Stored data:
++++

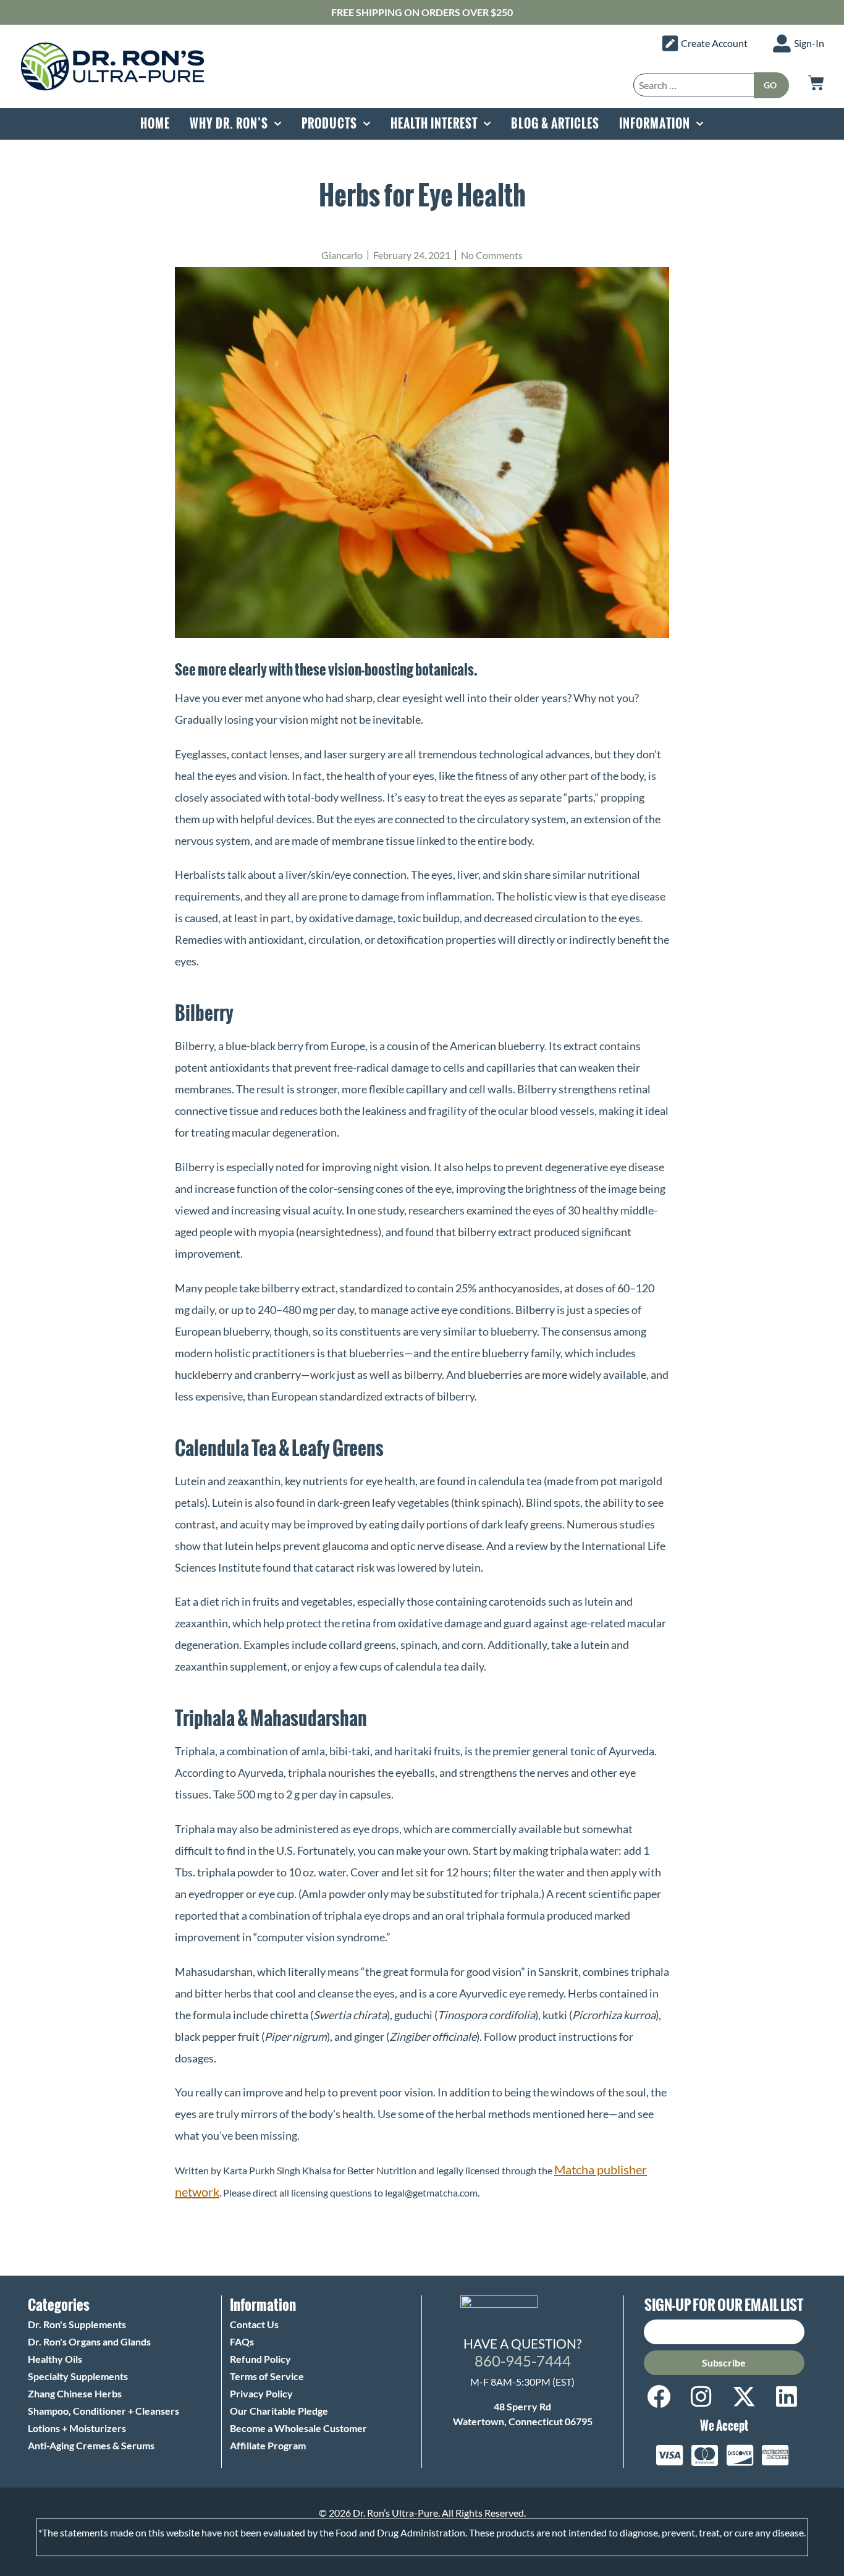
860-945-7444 (523, 2361)
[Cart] (816, 83)
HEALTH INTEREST (434, 123)
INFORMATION (654, 123)
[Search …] (693, 85)
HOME (155, 123)
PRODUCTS (329, 123)
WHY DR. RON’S (229, 123)
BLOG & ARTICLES (555, 123)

++++

**WHAT NEEDS TO BE DONE**
Without the pictures, give back the entries exactly.

**TASK ANSWER**
860-945-7444 (523, 2361)
[Cart] (816, 83)
HEALTH INTEREST (434, 123)
INFORMATION (654, 123)
[Search …] (693, 85)
HOME (155, 123)
PRODUCTS (329, 123)
WHY DR. RON’S (229, 123)
BLOG & ARTICLES (555, 123)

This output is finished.